• [Quoted passage]:

====

It should be made clear: it’s not convenient, and it shouldn’t happen often. The larger team, the more problematic such situation is.
Does it mean, that such solution should be always avoided? The short answer is: no.
The longer answer is: some libraries are specific. Libraries can have their own dependencies. Sometimes, those dependencies are native - it means, that they are compiled for particular operating system (and, perhaps, the Glibc library…). Such dependencies are usually installed system-wide (it’s the easiest way to manage them). In such cases, the easiest solution is to also install the library system-wide.
Think about it: there’s a library with such native dependencies, and it is installed locally. When the library is upgraded, there are two possibilites: either its dependencies also have to be upgraded, or they don’t. In the latter case, the library upgrade can be performed locally. In the first one, it cannot (dependencies are native, and installed system-wide).
So, when dealing with libraries, especially with such ones, which are wrappers (or bindings) for some other, native dependencies, having custom image is the only sane option.
Fortunatelly, such cases are rather rare, or very specific, like GUI libraries (which are usually well-matured, and do not change very often; or, at least, I think so).
And, for a little practice, let’s try to use a container to create a brand new, Python project, and (locally) install some library. What should be done:
- Start a new container.

====

• [Supplied entries]:
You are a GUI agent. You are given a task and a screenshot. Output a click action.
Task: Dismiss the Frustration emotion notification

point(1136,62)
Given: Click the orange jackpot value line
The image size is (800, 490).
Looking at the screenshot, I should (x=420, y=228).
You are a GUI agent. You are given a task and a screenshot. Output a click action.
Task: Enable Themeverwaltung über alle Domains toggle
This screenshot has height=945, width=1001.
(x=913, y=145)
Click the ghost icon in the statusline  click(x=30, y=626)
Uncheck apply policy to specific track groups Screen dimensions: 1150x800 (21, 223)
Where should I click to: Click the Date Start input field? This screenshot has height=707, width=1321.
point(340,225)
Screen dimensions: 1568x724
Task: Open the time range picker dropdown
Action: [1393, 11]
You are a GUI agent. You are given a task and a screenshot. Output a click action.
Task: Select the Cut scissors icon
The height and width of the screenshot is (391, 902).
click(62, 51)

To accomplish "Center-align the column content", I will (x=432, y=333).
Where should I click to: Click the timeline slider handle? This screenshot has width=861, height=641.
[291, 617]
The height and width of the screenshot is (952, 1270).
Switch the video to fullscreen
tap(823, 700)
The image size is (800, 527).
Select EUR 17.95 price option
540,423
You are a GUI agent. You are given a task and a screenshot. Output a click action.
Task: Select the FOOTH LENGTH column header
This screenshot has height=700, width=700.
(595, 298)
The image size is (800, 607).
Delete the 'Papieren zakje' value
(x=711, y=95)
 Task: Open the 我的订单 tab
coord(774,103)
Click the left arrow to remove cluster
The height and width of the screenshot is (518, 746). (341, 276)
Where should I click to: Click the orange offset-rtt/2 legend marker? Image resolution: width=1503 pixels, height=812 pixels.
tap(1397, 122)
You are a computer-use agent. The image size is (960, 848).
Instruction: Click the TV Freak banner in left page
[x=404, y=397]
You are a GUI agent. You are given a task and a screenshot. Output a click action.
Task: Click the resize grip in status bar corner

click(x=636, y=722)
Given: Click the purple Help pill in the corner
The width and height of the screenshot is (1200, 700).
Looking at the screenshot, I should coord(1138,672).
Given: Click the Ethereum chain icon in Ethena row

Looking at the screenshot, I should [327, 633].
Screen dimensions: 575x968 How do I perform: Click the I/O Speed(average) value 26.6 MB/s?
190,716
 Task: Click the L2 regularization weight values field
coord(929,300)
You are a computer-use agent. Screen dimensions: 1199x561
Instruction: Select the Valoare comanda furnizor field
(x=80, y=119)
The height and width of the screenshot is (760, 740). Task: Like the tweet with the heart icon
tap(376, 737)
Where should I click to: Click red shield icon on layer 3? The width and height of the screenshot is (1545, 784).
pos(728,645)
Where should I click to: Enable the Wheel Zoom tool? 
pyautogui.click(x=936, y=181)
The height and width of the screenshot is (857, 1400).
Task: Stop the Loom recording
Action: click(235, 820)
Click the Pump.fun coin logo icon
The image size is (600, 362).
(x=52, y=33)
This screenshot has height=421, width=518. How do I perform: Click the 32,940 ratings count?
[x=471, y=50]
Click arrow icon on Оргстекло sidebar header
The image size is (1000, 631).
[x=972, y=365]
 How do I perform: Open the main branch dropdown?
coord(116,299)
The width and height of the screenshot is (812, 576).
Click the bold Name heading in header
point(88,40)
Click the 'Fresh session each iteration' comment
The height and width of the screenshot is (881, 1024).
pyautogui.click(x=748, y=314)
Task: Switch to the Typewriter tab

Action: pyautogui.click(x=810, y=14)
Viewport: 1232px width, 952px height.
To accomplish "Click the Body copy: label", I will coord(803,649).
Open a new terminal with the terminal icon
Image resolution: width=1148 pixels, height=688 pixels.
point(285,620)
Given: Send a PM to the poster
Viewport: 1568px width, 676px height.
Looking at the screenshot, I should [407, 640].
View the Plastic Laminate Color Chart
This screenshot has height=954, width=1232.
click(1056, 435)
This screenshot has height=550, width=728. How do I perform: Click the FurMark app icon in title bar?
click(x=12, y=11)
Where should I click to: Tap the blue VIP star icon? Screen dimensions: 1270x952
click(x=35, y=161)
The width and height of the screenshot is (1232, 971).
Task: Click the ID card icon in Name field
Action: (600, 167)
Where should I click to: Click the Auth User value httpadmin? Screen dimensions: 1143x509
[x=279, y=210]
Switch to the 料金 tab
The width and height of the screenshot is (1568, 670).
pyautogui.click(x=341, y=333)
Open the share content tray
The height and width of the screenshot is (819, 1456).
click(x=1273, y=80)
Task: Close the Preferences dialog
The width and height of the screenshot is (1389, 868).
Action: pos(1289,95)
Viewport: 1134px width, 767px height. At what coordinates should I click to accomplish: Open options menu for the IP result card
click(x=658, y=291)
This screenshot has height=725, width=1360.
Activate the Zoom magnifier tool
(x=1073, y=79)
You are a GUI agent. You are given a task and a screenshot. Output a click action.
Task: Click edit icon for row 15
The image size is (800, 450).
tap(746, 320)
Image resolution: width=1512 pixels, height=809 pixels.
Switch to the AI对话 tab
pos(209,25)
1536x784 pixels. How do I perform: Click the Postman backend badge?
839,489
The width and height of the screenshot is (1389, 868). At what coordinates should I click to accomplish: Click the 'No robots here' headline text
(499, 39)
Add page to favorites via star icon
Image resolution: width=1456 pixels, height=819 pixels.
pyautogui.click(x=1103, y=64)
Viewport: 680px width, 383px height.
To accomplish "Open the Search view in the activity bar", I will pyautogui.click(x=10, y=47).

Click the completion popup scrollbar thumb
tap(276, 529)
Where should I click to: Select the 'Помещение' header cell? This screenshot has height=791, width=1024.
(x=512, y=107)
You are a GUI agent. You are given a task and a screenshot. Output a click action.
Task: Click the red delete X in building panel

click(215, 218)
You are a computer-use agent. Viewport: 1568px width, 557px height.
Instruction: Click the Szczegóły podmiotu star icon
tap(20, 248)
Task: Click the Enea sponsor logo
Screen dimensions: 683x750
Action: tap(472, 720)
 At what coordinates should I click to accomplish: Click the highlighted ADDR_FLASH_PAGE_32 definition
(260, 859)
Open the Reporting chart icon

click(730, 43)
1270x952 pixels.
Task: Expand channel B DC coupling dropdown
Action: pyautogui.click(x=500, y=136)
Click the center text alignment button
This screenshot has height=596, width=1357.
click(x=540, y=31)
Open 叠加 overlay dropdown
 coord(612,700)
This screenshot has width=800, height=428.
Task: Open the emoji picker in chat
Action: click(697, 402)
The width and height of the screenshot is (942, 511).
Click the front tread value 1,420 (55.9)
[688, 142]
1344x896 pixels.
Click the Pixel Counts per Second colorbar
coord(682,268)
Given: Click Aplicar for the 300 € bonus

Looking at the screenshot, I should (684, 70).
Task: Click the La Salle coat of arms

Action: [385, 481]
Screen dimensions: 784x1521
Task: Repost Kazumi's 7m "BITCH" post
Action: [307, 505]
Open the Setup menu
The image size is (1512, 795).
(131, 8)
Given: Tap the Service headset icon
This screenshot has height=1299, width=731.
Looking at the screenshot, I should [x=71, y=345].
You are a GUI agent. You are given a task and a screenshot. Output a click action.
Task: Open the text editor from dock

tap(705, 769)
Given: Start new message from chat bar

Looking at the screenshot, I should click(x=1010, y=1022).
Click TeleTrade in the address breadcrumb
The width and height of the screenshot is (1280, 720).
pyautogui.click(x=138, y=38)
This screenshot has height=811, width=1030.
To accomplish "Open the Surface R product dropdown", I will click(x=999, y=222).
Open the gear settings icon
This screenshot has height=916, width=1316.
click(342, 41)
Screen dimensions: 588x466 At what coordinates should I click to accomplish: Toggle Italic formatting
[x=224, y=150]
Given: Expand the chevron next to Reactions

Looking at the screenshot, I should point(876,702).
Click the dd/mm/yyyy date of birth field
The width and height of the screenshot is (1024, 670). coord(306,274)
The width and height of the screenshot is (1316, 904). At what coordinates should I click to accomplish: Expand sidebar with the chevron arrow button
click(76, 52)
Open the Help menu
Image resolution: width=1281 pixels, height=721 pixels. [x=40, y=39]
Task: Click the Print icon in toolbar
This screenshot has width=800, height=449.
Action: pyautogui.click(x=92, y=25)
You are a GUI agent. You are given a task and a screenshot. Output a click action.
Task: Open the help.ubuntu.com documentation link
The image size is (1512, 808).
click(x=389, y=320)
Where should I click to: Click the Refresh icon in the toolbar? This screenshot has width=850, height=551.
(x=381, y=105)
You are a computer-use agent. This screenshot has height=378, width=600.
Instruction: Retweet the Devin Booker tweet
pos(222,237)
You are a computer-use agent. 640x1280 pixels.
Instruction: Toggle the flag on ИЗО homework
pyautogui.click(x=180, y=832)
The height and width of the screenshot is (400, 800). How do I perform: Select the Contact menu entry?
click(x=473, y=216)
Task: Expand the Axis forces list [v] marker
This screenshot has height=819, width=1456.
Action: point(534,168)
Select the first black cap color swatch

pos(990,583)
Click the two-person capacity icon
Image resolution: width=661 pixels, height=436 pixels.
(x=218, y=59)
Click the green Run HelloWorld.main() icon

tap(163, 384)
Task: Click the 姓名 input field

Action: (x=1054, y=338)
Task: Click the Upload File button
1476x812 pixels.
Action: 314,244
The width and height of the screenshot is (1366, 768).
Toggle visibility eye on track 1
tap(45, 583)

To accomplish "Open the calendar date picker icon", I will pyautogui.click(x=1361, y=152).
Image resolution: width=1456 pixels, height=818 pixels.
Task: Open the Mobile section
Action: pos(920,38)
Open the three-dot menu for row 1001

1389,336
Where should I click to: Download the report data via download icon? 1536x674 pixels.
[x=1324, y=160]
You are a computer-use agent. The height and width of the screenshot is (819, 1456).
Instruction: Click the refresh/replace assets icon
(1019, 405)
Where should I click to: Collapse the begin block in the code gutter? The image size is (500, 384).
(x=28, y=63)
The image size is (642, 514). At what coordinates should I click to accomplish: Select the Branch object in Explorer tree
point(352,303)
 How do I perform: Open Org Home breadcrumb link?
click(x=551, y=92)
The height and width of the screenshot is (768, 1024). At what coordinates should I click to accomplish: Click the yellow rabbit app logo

====

• [Your tasks]:
1. List every remark the passage on native dependencies places inside parentheses.
2. Render the entries from the line containing "Where should I click to: Collapse" through the last line of the entries as a Markdown table with the columns Row and Line, leaving out blank lines.
The passage on native dependencies and the entries are two separate, unrelated pieces of material.

• [Outputs by task]:
1.
- and, perhaps, the Glibc library…
- it's the easiest way to manage them
- dependencies are native, and installed system-wide
- or bindings
- which are usually well-matured, and do not change very often; or, at least, I think so
- locally

2.
| Row | Line |
|---|---|
| 1 | Where should I click to: Collapse the begin block in the code gutter? The image size is (500, 384). |
| 2 | (x=28, y=63) |
| 3 | The image size is (642, 514). At what coordinates should I click to accomplish: Select the Branch object in Explorer tree |
| 4 | point(352,303) |
| 5 |  How do I perform: Open Org Home breadcrumb link? |
| 6 | click(x=551, y=92) |
| 7 | The height and width of the screenshot is (768, 1024). At what coordinates should I click to accomplish: Click the yellow rabbit app logo |